● **EXERCISE INSTRUCTIONS**: Search the records for the word "computer". Copy every line where it appears.

*** DATA UNDER STUDY Section Begins ***

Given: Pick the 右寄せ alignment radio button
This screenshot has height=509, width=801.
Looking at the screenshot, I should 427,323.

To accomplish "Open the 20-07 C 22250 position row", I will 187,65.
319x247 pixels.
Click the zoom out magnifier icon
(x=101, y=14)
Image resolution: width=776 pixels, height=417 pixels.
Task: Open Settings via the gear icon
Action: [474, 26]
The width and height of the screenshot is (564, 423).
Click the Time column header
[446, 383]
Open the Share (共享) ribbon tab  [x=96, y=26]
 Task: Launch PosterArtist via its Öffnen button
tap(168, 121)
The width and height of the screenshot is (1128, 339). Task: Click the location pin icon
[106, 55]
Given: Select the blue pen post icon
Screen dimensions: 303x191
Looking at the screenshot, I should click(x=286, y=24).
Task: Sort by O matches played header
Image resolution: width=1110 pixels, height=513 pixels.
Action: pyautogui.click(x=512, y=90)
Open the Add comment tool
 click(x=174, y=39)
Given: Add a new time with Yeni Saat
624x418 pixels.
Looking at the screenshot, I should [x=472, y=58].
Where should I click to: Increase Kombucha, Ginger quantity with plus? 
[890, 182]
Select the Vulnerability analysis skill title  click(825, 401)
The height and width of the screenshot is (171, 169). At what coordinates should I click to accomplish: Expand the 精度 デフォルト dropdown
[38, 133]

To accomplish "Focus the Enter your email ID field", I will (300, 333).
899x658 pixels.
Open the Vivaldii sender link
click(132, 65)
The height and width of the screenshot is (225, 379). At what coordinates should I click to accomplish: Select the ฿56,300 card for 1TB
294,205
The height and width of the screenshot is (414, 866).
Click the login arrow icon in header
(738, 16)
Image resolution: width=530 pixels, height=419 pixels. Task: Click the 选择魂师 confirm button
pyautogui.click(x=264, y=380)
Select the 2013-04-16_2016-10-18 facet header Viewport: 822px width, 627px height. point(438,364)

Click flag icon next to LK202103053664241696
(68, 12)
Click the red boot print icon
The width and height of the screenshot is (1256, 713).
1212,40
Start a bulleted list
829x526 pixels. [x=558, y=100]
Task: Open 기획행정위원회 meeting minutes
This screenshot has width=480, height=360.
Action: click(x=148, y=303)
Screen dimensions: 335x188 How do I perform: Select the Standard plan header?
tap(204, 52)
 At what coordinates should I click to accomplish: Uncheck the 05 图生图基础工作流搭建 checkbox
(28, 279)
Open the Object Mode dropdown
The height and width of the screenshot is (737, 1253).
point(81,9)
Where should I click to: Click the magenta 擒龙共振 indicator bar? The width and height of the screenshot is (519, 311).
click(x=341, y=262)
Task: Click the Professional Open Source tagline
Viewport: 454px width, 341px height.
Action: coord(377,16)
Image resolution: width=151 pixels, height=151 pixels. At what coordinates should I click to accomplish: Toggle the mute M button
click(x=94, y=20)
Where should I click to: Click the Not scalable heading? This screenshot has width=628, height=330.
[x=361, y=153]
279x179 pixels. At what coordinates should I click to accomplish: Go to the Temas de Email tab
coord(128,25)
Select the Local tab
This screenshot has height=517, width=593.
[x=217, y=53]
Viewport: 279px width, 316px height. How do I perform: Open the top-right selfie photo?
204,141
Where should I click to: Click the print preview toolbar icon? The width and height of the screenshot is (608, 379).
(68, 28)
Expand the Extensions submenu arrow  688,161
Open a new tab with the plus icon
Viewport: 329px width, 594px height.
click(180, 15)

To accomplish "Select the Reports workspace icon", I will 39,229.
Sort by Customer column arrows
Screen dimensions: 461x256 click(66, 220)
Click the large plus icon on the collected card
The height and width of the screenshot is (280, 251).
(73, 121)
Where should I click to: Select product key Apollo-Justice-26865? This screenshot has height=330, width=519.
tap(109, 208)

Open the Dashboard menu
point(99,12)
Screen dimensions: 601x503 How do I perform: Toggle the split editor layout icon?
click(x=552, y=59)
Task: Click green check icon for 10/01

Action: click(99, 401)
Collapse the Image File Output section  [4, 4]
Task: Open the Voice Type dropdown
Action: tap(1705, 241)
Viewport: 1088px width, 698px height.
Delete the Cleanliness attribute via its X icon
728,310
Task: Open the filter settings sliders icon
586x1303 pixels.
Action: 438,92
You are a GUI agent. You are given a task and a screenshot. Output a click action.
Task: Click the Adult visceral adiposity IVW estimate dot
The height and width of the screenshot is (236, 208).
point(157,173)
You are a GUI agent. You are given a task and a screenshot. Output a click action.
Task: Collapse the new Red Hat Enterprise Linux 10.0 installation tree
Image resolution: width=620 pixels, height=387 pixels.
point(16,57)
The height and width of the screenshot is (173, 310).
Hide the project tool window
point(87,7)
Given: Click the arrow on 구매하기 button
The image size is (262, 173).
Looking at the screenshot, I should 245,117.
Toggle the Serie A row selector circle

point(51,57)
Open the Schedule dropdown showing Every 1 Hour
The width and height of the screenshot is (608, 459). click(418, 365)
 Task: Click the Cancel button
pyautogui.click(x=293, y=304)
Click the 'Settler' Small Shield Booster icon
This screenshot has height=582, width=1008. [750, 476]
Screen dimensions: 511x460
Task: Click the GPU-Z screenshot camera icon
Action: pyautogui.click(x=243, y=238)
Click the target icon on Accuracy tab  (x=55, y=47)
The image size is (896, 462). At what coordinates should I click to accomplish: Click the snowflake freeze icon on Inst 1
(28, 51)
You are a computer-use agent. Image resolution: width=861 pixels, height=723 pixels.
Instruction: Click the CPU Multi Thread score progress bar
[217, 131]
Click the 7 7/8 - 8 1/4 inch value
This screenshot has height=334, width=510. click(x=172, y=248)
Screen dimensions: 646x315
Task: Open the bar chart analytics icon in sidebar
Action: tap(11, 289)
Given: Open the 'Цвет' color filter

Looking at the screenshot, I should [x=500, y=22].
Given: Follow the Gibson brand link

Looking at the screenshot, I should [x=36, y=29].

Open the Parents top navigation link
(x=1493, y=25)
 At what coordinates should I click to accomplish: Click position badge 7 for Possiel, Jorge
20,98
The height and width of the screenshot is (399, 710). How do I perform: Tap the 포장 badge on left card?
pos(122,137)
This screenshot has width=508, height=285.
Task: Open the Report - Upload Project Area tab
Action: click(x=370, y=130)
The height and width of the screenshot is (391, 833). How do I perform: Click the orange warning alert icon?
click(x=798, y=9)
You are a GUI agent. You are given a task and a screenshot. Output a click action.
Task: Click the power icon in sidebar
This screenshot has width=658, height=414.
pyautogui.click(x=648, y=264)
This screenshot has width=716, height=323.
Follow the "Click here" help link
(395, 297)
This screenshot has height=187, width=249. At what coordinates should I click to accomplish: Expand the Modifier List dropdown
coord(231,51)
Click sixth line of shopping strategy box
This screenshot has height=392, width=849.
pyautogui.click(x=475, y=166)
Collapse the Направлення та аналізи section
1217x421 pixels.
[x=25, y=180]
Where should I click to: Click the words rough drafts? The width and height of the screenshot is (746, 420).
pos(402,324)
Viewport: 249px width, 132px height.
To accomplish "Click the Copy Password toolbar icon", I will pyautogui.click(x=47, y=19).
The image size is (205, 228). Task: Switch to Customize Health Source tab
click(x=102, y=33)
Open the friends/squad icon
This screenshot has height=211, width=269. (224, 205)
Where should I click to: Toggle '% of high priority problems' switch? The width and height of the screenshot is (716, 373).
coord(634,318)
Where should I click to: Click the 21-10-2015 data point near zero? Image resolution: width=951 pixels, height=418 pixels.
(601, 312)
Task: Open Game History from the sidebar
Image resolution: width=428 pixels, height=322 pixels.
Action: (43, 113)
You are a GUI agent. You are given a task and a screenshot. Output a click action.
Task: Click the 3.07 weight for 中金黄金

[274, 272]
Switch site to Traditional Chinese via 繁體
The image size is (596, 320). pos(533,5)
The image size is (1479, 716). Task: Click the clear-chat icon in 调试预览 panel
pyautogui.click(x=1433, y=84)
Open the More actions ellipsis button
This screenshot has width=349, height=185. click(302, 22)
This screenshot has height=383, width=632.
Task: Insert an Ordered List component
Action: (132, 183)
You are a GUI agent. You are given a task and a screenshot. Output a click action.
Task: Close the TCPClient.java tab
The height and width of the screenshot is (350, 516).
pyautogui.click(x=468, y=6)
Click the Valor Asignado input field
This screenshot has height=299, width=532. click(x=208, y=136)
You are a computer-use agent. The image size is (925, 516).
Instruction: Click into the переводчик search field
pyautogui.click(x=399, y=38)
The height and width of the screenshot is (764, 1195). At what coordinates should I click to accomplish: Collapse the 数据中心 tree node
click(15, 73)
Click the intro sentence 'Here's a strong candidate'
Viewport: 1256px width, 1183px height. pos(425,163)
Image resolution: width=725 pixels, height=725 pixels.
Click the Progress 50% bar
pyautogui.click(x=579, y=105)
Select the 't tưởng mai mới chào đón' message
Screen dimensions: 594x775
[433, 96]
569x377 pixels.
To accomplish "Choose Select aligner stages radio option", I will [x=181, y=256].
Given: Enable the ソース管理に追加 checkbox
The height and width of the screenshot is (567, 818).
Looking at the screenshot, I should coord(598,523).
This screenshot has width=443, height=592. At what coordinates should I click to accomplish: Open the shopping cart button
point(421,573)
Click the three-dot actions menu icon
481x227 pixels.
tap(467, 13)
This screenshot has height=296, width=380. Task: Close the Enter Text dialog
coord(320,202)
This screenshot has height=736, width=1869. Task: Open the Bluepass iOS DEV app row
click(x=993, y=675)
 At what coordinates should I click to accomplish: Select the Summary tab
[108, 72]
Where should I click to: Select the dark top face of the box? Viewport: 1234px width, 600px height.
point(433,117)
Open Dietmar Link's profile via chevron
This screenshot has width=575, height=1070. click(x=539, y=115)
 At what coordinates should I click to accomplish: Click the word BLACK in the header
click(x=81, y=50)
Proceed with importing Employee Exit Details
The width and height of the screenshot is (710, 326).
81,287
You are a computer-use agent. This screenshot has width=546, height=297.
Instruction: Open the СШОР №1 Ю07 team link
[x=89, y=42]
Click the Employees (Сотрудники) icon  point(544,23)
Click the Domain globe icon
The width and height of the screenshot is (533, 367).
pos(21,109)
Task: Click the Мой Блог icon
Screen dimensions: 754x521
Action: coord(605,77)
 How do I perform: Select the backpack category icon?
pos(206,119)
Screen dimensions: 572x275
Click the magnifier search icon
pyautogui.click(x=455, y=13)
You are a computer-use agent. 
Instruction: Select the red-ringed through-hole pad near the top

*** DATA UNDER STUDY Section Ends ***

● **OUTPUT**:
You are a computer-use agent. Image resolution: width=861 pixels, height=723 pixels.
You are a computer-use agent. The image size is (925, 516).
You are a computer-use agent. This screenshot has width=546, height=297.
You are a computer-use agent. 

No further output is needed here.